● Supplied data
=-=-=

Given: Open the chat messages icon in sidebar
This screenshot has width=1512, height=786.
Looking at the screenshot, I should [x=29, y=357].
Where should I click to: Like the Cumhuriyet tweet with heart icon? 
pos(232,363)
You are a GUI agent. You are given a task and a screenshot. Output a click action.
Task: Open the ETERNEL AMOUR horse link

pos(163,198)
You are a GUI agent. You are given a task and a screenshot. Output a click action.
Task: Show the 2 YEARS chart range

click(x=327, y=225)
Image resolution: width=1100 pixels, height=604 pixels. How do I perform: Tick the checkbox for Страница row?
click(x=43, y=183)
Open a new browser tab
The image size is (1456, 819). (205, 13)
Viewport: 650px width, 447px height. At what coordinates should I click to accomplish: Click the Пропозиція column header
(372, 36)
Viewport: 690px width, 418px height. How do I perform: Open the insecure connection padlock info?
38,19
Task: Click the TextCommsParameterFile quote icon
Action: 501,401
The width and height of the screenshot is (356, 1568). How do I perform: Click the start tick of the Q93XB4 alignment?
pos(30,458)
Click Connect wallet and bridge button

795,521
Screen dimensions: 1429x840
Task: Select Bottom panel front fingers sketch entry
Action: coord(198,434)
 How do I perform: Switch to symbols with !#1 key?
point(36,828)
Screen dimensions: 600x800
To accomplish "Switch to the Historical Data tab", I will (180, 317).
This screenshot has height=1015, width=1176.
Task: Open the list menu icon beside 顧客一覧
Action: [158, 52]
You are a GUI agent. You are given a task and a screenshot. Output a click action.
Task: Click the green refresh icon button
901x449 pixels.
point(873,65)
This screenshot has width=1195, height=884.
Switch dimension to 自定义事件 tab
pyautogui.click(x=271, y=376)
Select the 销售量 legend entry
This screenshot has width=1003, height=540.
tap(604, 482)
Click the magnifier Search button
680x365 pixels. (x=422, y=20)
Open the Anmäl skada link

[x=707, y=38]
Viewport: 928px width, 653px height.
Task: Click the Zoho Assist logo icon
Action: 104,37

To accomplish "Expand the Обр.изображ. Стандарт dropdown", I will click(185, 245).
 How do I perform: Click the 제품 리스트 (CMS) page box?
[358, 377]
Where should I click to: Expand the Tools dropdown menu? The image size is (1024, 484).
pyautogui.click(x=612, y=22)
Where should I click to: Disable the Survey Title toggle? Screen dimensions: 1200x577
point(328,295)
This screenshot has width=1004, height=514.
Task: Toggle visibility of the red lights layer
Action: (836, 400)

=-=-=

Can you render the entries from the very start through the line containing "Action: [158, 52]" as a JSON list of strings, one string per line, with blank lines omitted?

● Written response
[
  "Given: Open the chat messages icon in sidebar",
  "This screenshot has width=1512, height=786.",
  "Looking at the screenshot, I should [x=29, y=357].",
  "Where should I click to: Like the Cumhuriyet tweet with heart icon? ",
  "pos(232,363)",
  "You are a GUI agent. You are given a task and a screenshot. Output a click action.",
  "Task: Open the ETERNEL AMOUR horse link",
  "pos(163,198)",
  "You are a GUI agent. You are given a task and a screenshot. Output a click action.",
  "Task: Show the 2 YEARS chart range",
  "click(x=327, y=225)",
  "Image resolution: width=1100 pixels, height=604 pixels. How do I perform: Tick the checkbox for Страница row?",
  "click(x=43, y=183)",
  "Open a new browser tab",
  "The image size is (1456, 819). (205, 13)",
  "Viewport: 650px width, 447px height. At what coordinates should I click to accomplish: Click the Пропозиція column header",
  "(372, 36)",
  "Viewport: 690px width, 418px height. How do I perform: Open the insecure connection padlock info?",
  "38,19",
  "Task: Click the TextCommsParameterFile quote icon",
  "Action: 501,401",
  "The width and height of the screenshot is (356, 1568). How do I perform: Click the start tick of the Q93XB4 alignment?",
  "pos(30,458)",
  "Click Connect wallet and bridge button",
  "795,521",
  "Screen dimensions: 1429x840",
  "Task: Select Bottom panel front fingers sketch entry",
  "Action: coord(198,434)",
  " How do I perform: Switch to symbols with !#1 key?",
  "point(36,828)",
  "Screen dimensions: 600x800",
  "To accomplish \"Switch to the Historical Data tab\", I will (180, 317).",
  "This screenshot has height=1015, width=1176.",
  "Task: Open the list menu icon beside 顧客一覧",
  "Action: [158, 52]"
]